CapEx-Logo-Our-World-This-Week

This Post Has 4 Comments

  1. Marian

    Chris,
    very interesting piece which makes me wondering whether you share Kuppy’s point of view (bullish on price of oil due to demand related decline) or think he is missing here something (the expensive infrastructure has already been spent and will eventually be picked up by somebody for cents on the dollar)?

    My thoughts on this:
    In the short run (and in a competitive market) the price is set by the variable costs of producers or SRMC (short run marginal costs).
    In the long run producers have to earn total costs (SRMC + fixed costs). Hence if somebody picks up the infrastructure for cents on the dollar, his total costs are lower, as the fixed costs have already been written off by the guy who invested in the first place and went bust.
    SRMC will be probably remain the same.
    Therefore one should have a rather good idea about the SRMC of the relevant technology/driller if one is to predict where oil prices may be heading in the longer term.
    As long as there are shale companies drilling i would suspect oil prices are still above their SRMC (even though they might not be high enough to cover total costs of shale companies).
    Taking this into account I would not bet the farm on oil prices going up to levels we have seen several years ago because after the shakeout total costs of the shale industry will be lower.

    I’d be very excited to get your thoughts on this especially as this shale situation resembles very much the current situation in a different industry I am currently looking at and investing in – happy to discuss this with you as well.

    Best,
    Marian

  2. Chris MacIntosh

    Very perceptive 🙂 I wanted to write about this after providing Kuppy’s point of view. He’s a smart guy and I like a strong discourse as much as anyone.

    My view, which I’ll elaborate on in a report, is that I think we’re in for a flattening of the forward rate oil curve. So no, I”m not particularly bullish. By the way, my thinking has changed on this as I was much more buillish. Like I said, I’ll elaborate why I think I was wrong and why I think Kuppy may be wrong. Thanks for the rundown though.

  3. Marian

    Sorry then for the spoiler..
    Looking forward to the second part anyway!
    Interested in discussing a similar situation in a different part of the energy world?
    Drop me an email..
    Best,
    Marian

  4. Scott

    Marian,

    While you’re right about the assets being picked up for pennies, what exactly will they be picking up? Any well that’s over 2 years old will already have produced over half its oil and will be essentially a stripper well. It will still cost money to maintain and operate the well. Furthermore at the end of the wells useful life there’s an expensive abandonment and plugging process. It remains to be seen just how profitable these wells will be.

    As for lower costs of drilling and fracking, There have been some cost reduction but that will probably be off-set by the fact that the core areas of these plays are being rapidly drilled out and whats left is the marginal to poor acreage. I’ve worked in the fracking business and can’t see how they can cut costs very much.
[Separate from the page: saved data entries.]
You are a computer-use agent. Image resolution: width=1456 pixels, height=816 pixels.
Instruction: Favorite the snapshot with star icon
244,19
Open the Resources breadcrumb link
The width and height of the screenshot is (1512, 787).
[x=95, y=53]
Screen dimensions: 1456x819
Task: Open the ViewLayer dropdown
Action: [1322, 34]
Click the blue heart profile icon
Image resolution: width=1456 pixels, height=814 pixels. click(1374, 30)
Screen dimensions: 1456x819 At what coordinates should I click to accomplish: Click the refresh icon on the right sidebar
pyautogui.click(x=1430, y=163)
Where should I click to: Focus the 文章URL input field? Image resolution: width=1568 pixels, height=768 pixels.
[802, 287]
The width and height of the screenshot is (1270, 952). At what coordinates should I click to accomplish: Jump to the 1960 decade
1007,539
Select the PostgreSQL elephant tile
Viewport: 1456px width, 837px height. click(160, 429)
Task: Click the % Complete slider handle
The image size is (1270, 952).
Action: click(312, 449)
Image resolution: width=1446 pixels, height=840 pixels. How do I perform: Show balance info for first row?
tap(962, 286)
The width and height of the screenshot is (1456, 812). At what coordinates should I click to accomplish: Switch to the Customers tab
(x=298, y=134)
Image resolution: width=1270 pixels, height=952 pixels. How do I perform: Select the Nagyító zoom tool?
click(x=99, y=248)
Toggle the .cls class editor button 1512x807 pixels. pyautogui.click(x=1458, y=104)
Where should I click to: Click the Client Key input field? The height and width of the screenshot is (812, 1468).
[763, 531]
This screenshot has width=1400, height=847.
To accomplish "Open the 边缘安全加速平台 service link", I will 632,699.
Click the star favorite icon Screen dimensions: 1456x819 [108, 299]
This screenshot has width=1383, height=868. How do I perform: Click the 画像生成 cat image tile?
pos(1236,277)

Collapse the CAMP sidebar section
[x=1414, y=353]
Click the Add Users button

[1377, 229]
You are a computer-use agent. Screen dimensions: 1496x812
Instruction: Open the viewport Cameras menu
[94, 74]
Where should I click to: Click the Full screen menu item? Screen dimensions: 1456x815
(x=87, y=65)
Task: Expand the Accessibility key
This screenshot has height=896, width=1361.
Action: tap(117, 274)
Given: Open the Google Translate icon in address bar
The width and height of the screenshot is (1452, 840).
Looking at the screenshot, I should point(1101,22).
It’s a very costly business prone to equipment failure and accidents. I’ve never been on a site where there was less than 50 men and cutting costs and corners usually results in accidents which means injuries, lost time, and lost money.

    Also, consolidation in the fracking industry will sideline a lot of equipment and allow the survivors to defend their margins. When there’s work for that equipment again it will have been cannibalized for parts and in general disrepair, crews will need to be rehired and trained…you get the picture.

    More importantly… how high would oil need to go before you’d lend your money to a shale fracker. If they can’t make money on 5% money, how’re they gonna do it with 12% money.